• [EXERCISE] Write each of the records out again exactly.

• [PROVIDED DATA]
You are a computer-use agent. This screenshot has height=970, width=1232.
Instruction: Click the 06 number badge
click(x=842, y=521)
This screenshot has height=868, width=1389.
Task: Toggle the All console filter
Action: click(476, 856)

• [EXERCISE ANSWER]
You are a computer-use agent. This screenshot has height=970, width=1232.
Instruction: Click the 06 number badge
click(x=842, y=521)
This screenshot has height=868, width=1389.
Task: Toggle the All console filter
Action: click(476, 856)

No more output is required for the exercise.